Tú, como empresa, debes saber lo importante que es escucharlo detenidamente para rescatar cualquier detalle que le demuestre, a lo largo de todo el proceso, que sus comentarios sí están siendo considerados.

2. Escucha lo que tu cliente quiere

Si bien en esta época parte de un negocio exitoso es el ofrecer ideas nuevas, frescas y creativas, también es importante que le brindes a tu cliente “destellos” de lo que él desea.  Pongámoslo en un ejemplo.

Imagina que eres un diseñador de interiores y un prospecto acude a tu agencia para conocer los distintos modelos de ventanas que ofreces.

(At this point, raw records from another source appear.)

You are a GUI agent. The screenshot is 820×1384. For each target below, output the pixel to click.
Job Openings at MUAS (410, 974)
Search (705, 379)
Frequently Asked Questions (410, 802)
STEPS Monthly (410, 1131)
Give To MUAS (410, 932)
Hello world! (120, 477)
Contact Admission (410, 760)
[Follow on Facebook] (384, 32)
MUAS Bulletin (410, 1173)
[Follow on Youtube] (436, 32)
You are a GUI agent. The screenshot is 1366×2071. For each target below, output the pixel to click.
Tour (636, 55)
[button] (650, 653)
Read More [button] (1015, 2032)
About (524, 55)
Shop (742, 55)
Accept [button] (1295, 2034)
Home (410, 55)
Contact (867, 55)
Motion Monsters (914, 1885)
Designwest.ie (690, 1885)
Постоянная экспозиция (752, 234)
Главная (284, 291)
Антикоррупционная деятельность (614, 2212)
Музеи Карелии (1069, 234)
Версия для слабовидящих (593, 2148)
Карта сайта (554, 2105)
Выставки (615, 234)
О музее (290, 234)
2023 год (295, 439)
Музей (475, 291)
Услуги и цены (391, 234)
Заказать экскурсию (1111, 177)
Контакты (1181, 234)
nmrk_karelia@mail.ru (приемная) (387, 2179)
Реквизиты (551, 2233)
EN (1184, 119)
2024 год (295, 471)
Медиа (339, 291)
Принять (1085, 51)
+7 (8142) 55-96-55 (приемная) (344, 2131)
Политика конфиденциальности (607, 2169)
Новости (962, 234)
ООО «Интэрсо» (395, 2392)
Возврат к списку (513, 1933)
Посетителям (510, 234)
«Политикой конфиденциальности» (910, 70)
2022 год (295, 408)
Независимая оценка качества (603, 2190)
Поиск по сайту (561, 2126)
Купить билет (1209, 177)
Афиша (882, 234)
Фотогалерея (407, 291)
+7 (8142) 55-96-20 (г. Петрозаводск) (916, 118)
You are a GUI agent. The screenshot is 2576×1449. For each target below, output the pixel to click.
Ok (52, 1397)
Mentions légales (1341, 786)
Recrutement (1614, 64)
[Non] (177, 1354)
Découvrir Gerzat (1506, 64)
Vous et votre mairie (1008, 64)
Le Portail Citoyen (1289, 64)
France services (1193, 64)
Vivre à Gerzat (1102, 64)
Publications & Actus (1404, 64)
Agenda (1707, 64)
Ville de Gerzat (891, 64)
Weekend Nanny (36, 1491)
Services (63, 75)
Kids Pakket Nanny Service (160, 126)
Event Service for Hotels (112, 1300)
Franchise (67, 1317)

Su búsqueda se centra específicamente en encontrar las apropiadas para una zona céntrica de una ciudad capital, por lo que te comenta que lo más importante es que aíslen el sonido lo más posible. Además, a lo largo de la conversación, y sin venir a cuento, te menciona que su color favorito para este tipo de detalles es el color magenta.

Supongamos que al final este prospecto se suma a tu cartera de clientes debido a que tu negocio sí ofrece lo que él busca. El siguiente paso sería mostrarle cómo quedarían las ventanas por medio de un render.

Y aquí es donde sucede la magia. Un negocio cualquiera, le haría un diseño de ventanas con un color común, digamos que pondría las ventanas en color blanco. Un negocio que toma en cuenta los detalles, utilizaría el comentario que recibió en aquella primera plática a su favor, ofreciendo un render con las ventanas en color magenta. Esto es lo que escuchar a tu cliente significa. Cada detalle cuenta.

Y hablando de detalles, quizá tú domines el arte de anticipar las necesidades de tus clientes, pero, ¿qué sucede cuando la gente que trabaja para ti lo hace también? Tus clientes no solo se llevan una buena impresión, sienten que valió la pena invertir su dinero en tu empresa y, por si fuera poco, te recomiendan y vuelven.

3. Anticipa las necesidades

Analicemos lo anterior con un ejemplo. Imagina que aquello que más disfrutas al ir a un restaurante es acompañar tu comida con chiles toreados, por lo que le solicitas al mesero que, junto con las entradas, te traiga una buena cantidad de ellos. Pero, como es de esperarse, éstos se terminan pronto.

Y aquí pueden suceder dos cosas. Por un lado podemos tener al mesero que no hace nada hasta tú le solicites nuevamente una dotación de chiles toreados y por el otro tenemos al mesero que te brinda un servicio excepcional y se anticipa, trayéndote más chiles a la mesa sin que tú se los hayas pedido. ¿La diferencia? Haber detectado y anticipado la necesidad específica de su cliente.

Ojo, no se trata de convertirnos en adivinos, pero sí de observar aquellos detalles que realmente hagan la diferencia entre un servicio mediocre y uno extraordinario.

Al final del día, estos tres aspectos; cumplir, escuchar y anticiparte, no solo te abrirán muchas puertas, sino que mantendrán a tu empresa en un nivel de calidad por arriba de la competencia.